---------- Source text

#cyberbullying | #cyberbully | Changing the world one TikTok at a time.

Middle school girls are the trendsetters of every generation. At least that’s what Ziad Ahmed, a senior at Yale University, tells his clients when they are looking to expand their reach. Parallel to his schoolwork, Ziad is the Founder and CEO of JUV, a Gen Z consulting agency. He helps brands connect with Generation Z, people born between 1996 and 2010, who have caused a seismic shift in all sectors and industries.

In the latest installment of #Next20, Ziad joined Brea Baker, a racial and gender justice activist, and noted TikTok creators Julia Terpak, Account Director at JUV (@genzconnect), and Roubing Liao (@catdogfatness). Brittany Jones-Cooper, host and producer at BUILD Series, moderated the two-part panel that discussed how Gen Z could sell out a product or spark a global movement with a 15-second video.

Growing up digital.

As the youngest, most ethnically-diverse, and largest generation in American history, comprising 27% of the US population, Gen Z is an economic and social juggernaut. However, their power doesn’t come from their size but rather their upbringing in a connected world. Thanks to their digital fluency, Gen Z has single-handedly transformed technology and social media in ways their founders never envisioned – mostly from the comfort of their bedrooms.

--------------------
---------- Records

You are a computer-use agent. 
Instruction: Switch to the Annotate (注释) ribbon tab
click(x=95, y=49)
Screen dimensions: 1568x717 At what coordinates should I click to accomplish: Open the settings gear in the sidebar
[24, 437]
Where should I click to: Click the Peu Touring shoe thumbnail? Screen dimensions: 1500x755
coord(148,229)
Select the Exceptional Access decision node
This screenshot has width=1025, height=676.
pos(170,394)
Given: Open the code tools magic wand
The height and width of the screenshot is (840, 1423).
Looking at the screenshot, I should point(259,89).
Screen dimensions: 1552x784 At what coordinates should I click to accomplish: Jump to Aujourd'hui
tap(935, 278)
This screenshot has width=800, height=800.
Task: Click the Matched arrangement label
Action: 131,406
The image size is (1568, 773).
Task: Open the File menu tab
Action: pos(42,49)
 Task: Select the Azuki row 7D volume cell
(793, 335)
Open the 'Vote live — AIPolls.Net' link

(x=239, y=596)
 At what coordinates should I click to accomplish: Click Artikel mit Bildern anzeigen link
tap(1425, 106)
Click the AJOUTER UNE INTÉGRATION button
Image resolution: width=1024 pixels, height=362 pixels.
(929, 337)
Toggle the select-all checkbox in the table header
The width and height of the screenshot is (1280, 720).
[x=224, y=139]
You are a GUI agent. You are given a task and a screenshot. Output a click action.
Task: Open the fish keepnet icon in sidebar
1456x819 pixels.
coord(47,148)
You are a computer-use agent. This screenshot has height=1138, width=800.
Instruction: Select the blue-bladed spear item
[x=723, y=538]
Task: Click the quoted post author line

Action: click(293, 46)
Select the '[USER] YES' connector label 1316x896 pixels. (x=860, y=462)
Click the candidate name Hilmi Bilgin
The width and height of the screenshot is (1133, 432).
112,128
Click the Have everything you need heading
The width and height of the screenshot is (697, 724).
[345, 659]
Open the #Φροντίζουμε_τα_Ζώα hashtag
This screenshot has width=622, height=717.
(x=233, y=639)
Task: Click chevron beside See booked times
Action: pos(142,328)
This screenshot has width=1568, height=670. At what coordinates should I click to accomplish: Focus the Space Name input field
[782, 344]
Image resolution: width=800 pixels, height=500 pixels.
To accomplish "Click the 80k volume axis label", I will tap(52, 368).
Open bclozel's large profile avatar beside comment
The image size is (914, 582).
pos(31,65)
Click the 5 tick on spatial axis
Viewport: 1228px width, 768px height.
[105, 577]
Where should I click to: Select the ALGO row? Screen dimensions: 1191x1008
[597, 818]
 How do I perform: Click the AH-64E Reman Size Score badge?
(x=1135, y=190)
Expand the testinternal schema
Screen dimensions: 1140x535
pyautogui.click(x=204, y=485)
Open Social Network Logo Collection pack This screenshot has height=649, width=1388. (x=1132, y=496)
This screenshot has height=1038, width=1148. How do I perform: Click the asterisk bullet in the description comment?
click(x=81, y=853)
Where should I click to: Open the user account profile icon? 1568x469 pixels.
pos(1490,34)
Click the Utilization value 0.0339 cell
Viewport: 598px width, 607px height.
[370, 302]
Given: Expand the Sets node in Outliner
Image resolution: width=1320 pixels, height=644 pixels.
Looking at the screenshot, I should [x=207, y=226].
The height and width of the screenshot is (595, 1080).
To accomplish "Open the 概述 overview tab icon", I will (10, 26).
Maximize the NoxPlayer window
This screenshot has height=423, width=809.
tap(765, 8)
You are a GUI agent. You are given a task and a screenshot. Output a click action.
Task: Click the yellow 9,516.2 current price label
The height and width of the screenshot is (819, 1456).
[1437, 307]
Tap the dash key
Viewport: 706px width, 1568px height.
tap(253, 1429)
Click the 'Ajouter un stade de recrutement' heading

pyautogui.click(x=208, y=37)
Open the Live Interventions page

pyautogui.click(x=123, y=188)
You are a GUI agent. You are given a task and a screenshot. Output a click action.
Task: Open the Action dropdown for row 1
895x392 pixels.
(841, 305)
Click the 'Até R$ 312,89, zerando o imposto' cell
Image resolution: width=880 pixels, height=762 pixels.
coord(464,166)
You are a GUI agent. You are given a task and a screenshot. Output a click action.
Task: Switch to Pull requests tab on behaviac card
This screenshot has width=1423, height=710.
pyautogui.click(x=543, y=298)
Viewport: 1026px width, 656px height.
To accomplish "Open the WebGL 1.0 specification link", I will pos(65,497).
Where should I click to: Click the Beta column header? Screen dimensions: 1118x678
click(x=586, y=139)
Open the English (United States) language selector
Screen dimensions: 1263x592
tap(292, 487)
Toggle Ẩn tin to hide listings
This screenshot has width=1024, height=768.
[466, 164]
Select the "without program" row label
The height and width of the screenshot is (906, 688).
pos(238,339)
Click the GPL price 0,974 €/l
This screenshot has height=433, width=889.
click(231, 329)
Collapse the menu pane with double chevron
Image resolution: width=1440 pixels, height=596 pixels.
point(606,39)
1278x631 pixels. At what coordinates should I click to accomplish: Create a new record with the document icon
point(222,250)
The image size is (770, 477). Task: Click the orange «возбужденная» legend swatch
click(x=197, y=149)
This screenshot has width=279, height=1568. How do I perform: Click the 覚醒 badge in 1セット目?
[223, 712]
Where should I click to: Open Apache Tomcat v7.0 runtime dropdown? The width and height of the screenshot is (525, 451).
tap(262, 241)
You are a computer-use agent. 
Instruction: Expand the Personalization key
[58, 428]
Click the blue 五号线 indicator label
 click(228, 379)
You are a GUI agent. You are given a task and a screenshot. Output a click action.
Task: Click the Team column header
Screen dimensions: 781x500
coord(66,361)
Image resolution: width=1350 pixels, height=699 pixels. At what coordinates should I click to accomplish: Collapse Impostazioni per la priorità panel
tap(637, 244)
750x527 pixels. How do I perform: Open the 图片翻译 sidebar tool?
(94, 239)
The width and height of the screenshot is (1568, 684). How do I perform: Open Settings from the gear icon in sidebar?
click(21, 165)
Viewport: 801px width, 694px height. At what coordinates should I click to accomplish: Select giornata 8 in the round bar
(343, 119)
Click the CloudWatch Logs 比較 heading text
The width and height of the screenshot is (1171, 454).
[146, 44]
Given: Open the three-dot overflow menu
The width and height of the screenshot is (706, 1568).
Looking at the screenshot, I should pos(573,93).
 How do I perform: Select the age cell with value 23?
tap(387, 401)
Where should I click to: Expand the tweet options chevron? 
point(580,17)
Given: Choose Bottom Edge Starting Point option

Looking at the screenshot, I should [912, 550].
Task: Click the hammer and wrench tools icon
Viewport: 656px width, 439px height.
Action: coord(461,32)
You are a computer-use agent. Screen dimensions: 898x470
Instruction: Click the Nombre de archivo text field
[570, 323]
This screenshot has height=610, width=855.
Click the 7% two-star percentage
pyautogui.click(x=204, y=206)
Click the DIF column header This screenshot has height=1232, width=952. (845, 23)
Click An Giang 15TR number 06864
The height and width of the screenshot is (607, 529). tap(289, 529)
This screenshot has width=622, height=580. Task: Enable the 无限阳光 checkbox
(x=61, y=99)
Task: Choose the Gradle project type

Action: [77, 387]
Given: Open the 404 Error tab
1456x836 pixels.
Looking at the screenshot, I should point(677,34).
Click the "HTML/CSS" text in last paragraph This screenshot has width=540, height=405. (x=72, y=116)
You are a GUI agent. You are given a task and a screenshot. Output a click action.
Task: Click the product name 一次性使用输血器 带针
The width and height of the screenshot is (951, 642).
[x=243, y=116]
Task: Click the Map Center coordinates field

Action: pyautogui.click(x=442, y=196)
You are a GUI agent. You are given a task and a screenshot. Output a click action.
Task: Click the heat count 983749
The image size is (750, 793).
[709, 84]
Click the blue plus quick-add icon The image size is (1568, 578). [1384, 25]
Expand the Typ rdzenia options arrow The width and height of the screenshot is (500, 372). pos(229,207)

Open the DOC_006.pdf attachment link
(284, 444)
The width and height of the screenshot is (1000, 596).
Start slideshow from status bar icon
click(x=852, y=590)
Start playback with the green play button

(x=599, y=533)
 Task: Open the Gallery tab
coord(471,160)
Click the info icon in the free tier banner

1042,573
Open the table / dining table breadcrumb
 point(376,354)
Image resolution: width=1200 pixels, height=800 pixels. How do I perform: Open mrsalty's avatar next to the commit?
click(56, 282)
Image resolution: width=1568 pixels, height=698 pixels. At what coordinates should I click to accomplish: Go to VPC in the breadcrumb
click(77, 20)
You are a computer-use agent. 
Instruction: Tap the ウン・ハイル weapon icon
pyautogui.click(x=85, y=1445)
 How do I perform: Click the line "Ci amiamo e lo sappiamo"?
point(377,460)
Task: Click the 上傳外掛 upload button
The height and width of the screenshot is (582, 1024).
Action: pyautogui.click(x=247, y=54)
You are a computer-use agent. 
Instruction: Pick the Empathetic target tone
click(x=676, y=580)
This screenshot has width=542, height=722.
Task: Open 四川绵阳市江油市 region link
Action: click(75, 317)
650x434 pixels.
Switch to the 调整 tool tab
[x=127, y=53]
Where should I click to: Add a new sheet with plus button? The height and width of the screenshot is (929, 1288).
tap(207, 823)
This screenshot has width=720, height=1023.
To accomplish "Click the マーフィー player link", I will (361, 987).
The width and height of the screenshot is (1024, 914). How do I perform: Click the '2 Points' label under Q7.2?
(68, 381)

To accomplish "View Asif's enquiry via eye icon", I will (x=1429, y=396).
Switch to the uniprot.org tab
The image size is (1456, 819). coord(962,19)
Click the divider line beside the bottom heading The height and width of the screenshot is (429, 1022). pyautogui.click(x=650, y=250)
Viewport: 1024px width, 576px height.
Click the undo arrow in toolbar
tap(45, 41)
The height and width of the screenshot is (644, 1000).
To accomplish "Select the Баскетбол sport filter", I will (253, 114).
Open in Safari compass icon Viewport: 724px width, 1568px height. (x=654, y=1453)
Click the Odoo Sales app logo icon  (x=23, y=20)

--------------------

**Directive A:**
Reproduce the rows verbatim, from the line containing "Where should I click to: Expand" through the line containing "Looking at the screenshot, I should [912, 550].".
**Directive B:**
Write the next part of the text about Gen Z and TikTok, picking up after its final sentence.

**Right answer A:**
Where should I click to: Expand the tweet options chevron? 
point(580,17)
Given: Choose Bottom Edge Starting Point option

Looking at the screenshot, I should [912, 550].

**Right answer B:**
“What’s unique about Gen Z is our access to digital resources that allows us to make our disruption become mainstream instantaneously,” Ziad explained. “We’re living in this moment where this most diverse generation has ever lived and our unique access to digital resources and infrastructure is allowing us to catalyze movements and business ventures, and conversations that matter and are fundamentally changing society forever.”

Think he is exaggerating? Nearly overnight, Gen Z influencers caused CeraVe skincare products to sell out using only TikTok. Seventeen-year-old Simone Jacques organized a protest in San Francisco attended by more than 20,000, leveraging Instagram to mobilize participants.

“The most defining trait is social media, inherently, which it doesn’t feel like a trait because it’s technology, but each generation appropriates new innovation in different ways,” said Brea. “Gen Z took it to the next level with appropriating technology that was not built for activism in any way, shape, or form, and made that the defining feature of all of these platforms. And now in many ways, Facebook, Twitter, and Instagram and TikTok are influencing our political landscape globally.”

Diversity as a superpower.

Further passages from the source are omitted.